Caturday felid trifecta: The mystery of “rocket cats,” Google’s nefarious cat policy, and a litter of mitten kittens
It’s a three-cat day, thanks to several readers who proffered links. The first item involves a mysterious 16th-century (c. 1530) German book by Franz Helm, an artillery expert (see articles in the Guardian and TDS). The book contains drawings of cats and birds with rocket-like jetpacks strapped to their back. The unsettling thing is that they’re not for transportation, but are apparently weapons!
Researcher Mitch Fraas gives his interpretation:
According to Fraas’s translation, Helm explained how animals could be used to deliver incendiary devices: “Create a small sack like a fire-arrow. If you would like to get at a town or castle, seek to obtain a cat from that place. And bind the sack to the back of the cat, ignite it, let it glow well and thereafter let the cat go, so it runs to the nearest castle or town, and out of fear it thinks to hide itself where it ends up in barn hay or straw it will be ignited.”
In other words, capture a cat from enemy territory, attach a bomb to its back, light the fuse, then hope it runs back home and starts a raging fire.
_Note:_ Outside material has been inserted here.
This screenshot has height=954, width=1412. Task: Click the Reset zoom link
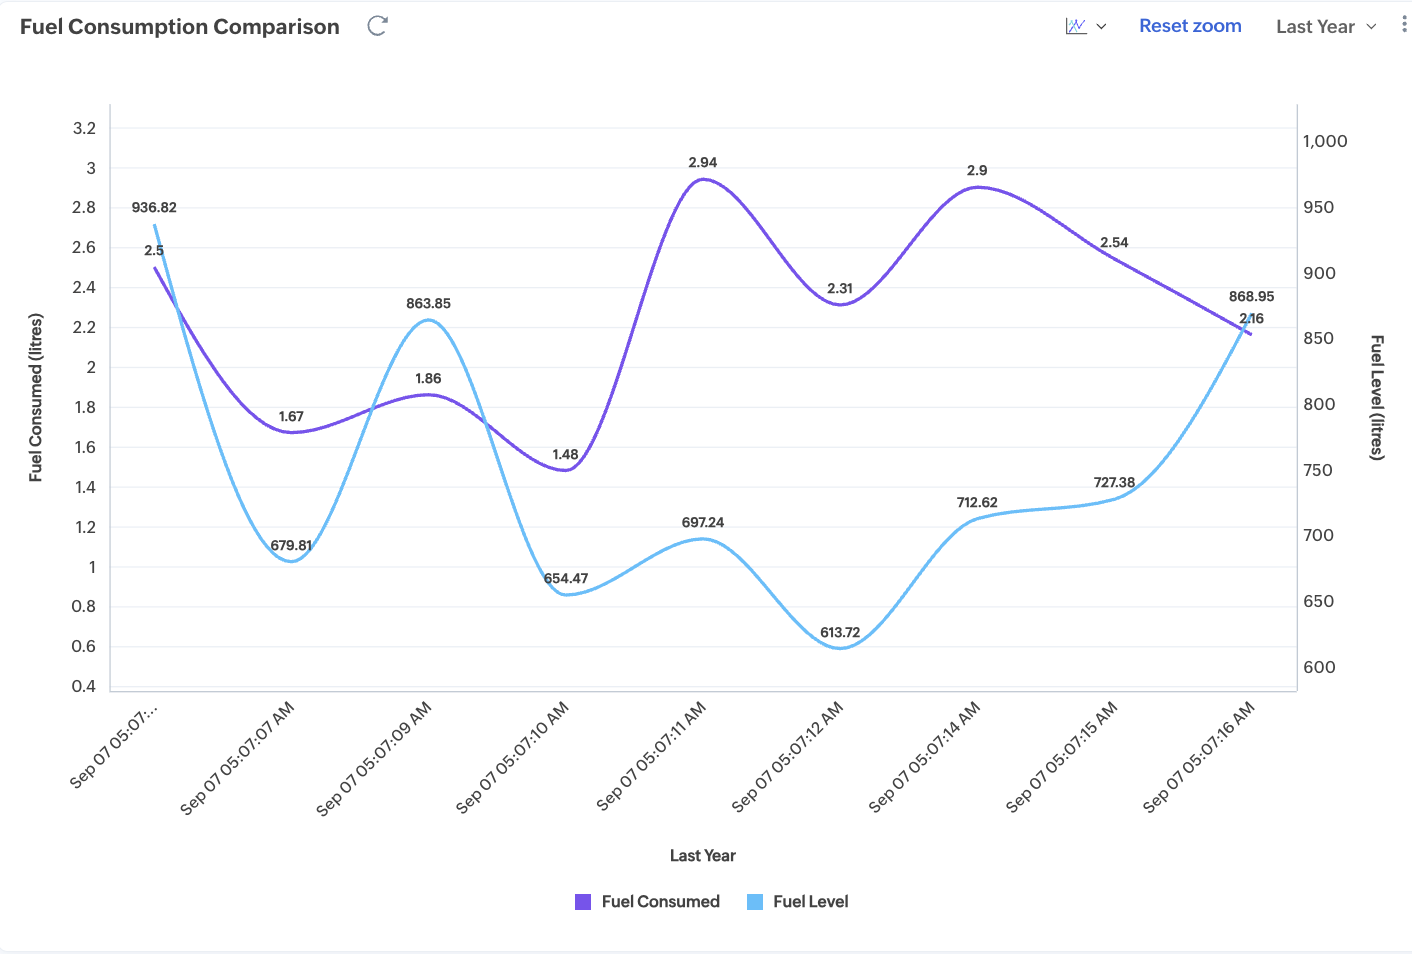[x=1190, y=26]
The manual suggests capturing cats from enemy territory and strapping bombs to them. Photograph: Matt Rourke/AP
Somebody didn’t know how to draw cats. They were all around, for crying out loud!

Franz Helm’s document also advocates strapping bombs to cats and doves ‘to set fire to a castle or city which you can’t get at otherwise’. Photograph: Matt Rourke/AP
Another poor moggie:
Apparently, though, this was an idea that was never implemented. It resembles the suggestion of U.S. Army experts during World War II, who had the idea of strapping incendiary devices to bats in Japan. Since bats roost in the eaves of highly flammable wooden Japanese homes, they could wreak havoc on a city.
***
Item 2: this nefarious corporate policy was called to my attention; here’s a screenshot:
I am, of course, protesting by refusing to ever Google anything again.
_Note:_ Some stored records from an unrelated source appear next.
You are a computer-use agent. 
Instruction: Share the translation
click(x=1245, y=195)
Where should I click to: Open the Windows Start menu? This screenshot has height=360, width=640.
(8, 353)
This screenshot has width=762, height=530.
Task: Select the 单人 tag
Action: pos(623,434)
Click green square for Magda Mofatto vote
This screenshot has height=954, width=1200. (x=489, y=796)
I suppose a “dog company” means that all the employees slavishly worship their bosses (and sniff their crotches).
***
Finally, EDP24 reports about a whole brood of polydactylous kittens rescued in Suffolk:
The five-month-old kittens, known as polydactyl or “mitten” cats, were discovered abandoned in a back garden before being taken to Felixstowe Blue Cross rehoming centre.
Andy Gillon, manager of the centre in Walton High Street, which takes in around 250 cats and kittens a year, said staff soon noticed that these particular felines had something extra special about them when they were brought in.
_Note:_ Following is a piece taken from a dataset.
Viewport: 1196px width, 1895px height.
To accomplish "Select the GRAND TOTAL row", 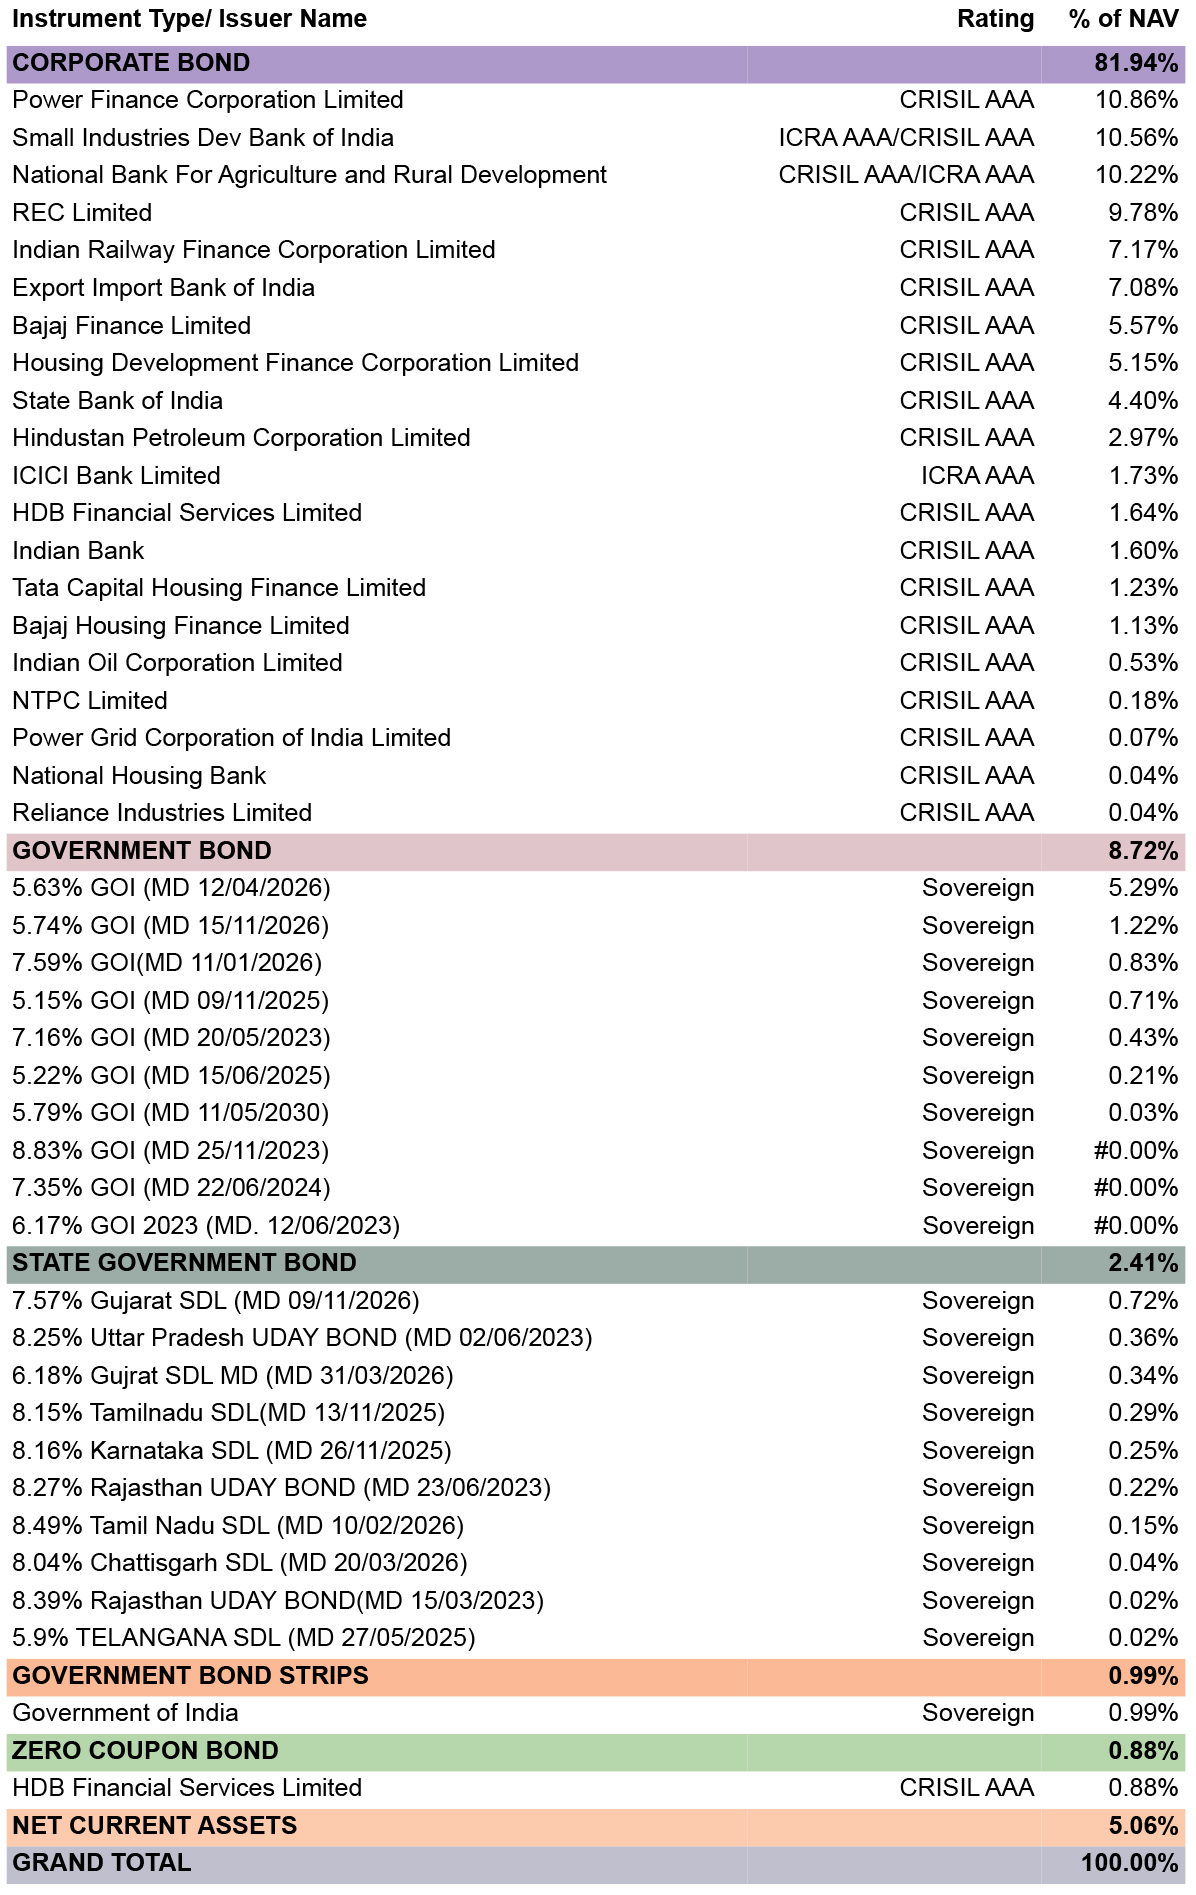I will (596, 1863).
He said: “We might get the odd cat with an extra toe, but to get an entire litter of polydactyl cats is really unusual.
“Cats normally have 18 toes but all the kittens in this litter have extra digits – one even has 26 toes!”
Cats normally have five toes on their front feet and four on their rear. I’ve always wanted one with extra toes, because they’re funny-looking but don’t seem to be impeded in their walking or climbing. Wikipedia reports the variety of names given to them:
Nicknames for polydactyl cats include “conch cats“, “boxing cats“, “mitten cats“, “mitten-foot cats“, “snowshoe cats“, “thumb cats“, “six-fingered cats“, “Cardi-cats“, and “Hemingway cats“.
The “Hemingway cat” monicker comes from the fact that Ernest Hemingway had a passel of cats at his Key West home, many of them with extra toes. Their polydactylous descendants still roam the property.
I’ve also heard these mutants called “Super Scratchers.”
And it’s not that unusual to get an entire litter of extra-toed kittens if the litter size is small. Polydactyly in cats (as in most species) is inherited as a single dominant gene, which means if you get one copy of the gene, you have extra toes. (I presume that two copies produces a dead animal, but I haven’t been able to find for sure.)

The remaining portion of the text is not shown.